EMERSON WEEKLY ADDRESS: Looking Ahead at Health Care – April 09, 2010
WASHINGTON – “Planning for the future is always difficult. It requires us to give up things today in order to make sure tomorrow is a better day. Missouri families sacrifice for their future all the time, even when it is painful to do so. It might mean a shorter vacation closer to home, but the tradeoff is a little more money in the college fund. It might mean preparing a family dinner at home or taking a brown bag lunch, but the tradeoff is a rainy day fund that can be tapped in emergencies for medical expenses or home repairs.
Government has the toughest time with planning for the future, and it is an attitude that must change in order to preserve the prosperity of our nation.
The health care plan that passed through Congress is a sobering example of how bad government is at planning for our future.
Though there are good things in the law, like the elimination of pre-existing conditions for health insurance and preemption of some state restriction on the offering of insurance. But these provisions were not controversial – it was, in a word, the poor planning and lack of accountability that caused such concern among Democrats and Republicans opposed to the bill.
Most obvious, the bill ignores basic principles of financial accounting. There are ten years of taxes, fees, cuts and surcharges in the bill, but there are only six years of new programs and expansions to insurance access. The imbalance between new spending and new revenues gets worse as time goes on, leading to bigger deficits and deeper debt. Even worse, the bill depends on future Congresses and Presidents to make more cuts to federal programs in order to continue paying for the health care law, which they surely will not enact.
Also important is the unintended consequence of the bill for employers large and small throughout the nation. Even government doesn’t have an informed sense of how the health care law will affect U.S. businesses. But every employer with a payroll greater than $500,000 or with more than 50 employees will be forced to provide mandatory coverage or pay a fine. How many small American businesses will add that 51st employee that will trigger those requirements?

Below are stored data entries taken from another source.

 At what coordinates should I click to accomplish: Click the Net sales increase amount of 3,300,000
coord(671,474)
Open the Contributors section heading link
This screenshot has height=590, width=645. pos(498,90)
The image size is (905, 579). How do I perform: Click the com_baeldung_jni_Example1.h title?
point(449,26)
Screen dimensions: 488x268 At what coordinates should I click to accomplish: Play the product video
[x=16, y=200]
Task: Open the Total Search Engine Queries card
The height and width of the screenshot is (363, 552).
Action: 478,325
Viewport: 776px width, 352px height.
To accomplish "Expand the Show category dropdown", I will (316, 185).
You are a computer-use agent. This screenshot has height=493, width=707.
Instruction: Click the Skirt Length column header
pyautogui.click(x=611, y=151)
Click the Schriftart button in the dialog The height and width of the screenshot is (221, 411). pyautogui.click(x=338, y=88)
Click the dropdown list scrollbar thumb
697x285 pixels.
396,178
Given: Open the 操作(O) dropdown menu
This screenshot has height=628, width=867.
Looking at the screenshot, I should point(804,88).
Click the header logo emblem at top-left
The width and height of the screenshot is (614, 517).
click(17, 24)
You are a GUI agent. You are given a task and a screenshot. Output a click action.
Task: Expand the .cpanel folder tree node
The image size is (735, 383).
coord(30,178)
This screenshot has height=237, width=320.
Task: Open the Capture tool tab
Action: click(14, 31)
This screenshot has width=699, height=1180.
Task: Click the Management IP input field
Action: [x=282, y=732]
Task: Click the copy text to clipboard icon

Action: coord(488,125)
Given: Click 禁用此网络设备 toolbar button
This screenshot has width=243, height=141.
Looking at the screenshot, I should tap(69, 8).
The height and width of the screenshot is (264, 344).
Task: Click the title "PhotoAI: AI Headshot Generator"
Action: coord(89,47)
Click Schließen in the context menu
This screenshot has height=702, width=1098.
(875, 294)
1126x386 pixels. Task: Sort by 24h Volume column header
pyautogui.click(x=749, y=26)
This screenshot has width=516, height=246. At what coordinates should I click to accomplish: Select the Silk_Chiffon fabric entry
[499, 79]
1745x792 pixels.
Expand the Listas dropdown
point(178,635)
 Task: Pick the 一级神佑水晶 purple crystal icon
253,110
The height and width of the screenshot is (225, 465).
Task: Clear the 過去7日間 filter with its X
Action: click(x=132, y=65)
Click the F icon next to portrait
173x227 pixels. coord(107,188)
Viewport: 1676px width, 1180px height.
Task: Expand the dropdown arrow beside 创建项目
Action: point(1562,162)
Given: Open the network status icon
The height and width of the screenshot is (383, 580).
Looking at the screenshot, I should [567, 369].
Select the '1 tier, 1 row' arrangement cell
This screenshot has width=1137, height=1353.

Employees, now subject to a health insurance mandate, will find that working at a company small or large will pose new costs and challenges. Those lucky enough to have Medical Savings Accounts will find, for example, that minor medical expenses like pain relievers, bandages and contact lens solution are now taxable distributions from those savings plans. The agency responsible for enforcing all of this? The Internal Revenue Service, which is ill-equipped and ill-suited to become the federal policeman for the health care law.
And, finally, states will be forced to cope with new regulations that not only compel them to provide Medicaid coverage to three, four or five times as many individuals as they do today, but also to guarantee that they receive medical care when they want it. Health care on demand is a new requirement that states will undoubtedly have trouble meeting, with 16 million people joining the Medicaid rolls.
Americans excited that government is providing health care services it has never offered before should also stop to consider the way in which government is paying for all of this... well, government is not paying for it, of course, we all are.”